Editorial by Rep. Scott Hamann (D) of South Portland
Here’s a sobering truth. Since Governor Paul LePage took office, extreme child poverty has spiked faster in Maine than anywhere else in the United States.
I serve on the Legislature’s Health and Human Services Committee.
For years, we’ve seen evidence that Maine is heading in the wrong direction when it comes to the well-being of our children. A new report confirms this.
The Kids Count report shows that more Maine kids are growing up poor – some of them extremely poor, as in $12,000 or less per year for a family of four. The latest figures show that 19 percent of Maine children are living in these conditions.
The implications are huge for our youth and for the success of our state as a whole. We need policies that give Maine kids a decent shot at success and that help families climb out of poverty.
But the governor chooses to attack the poor rather than poverty itself.
Here’s one of the latest, troubling examples.
The governor is at odds with the federal government over SNAP – the Supplemental Nutrition Assistance Program – commonly known as food stamps. The governor, like a good number of people, doesn’t want food stamps to cover junk food, but that decision rests solely with the federal government.
So, what does the governor want to do?
He’d shut down Maine’s SNAP program completely, eliminating all emergency food assistance for 200,000 Mainers. These are mothers, fathers, young children, veterans, senior citizens and people with disabilities who reply on SNAP to eat and stay healthy.

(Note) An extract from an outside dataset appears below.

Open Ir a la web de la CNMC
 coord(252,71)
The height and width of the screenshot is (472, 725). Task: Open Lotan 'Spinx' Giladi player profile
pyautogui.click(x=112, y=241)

I agree that SNAP should be spent on nutritious foods and beverages. No argument here. But shutting down the entire program does nothing to help families escape poverty and hunger.
Consider that on the governor’s watch, more than 60,000 Maine children battle food insecurity and that Maine has the highest rates of both child and senior hunger in New England.
Yet his solution to hunger is more hunger?
Instead of attacking the poor, let’s attack poverty – together.
We need to approach food insecurity as the public health crisis that it is. We need to recognize that it’s far less expensive to make sure that people have access to proper nutrition than to pay for avoidable, diet-related health care costs down the road.
Here’s a real solution: make healthy food more accessible to all families.
We’ve got ways to do this. There are federal programs available to help low-income households purchase fruit and vegetable, farmers throughout the state eager to feed their neighbors in need. And we have education programs that teach food-insecure Mainers how to make healthy food choices on a budget.
It’s time for solutions. Let’s bring together experts from the public and private sectors and work together to strengthen SNAP without hurting Mainers.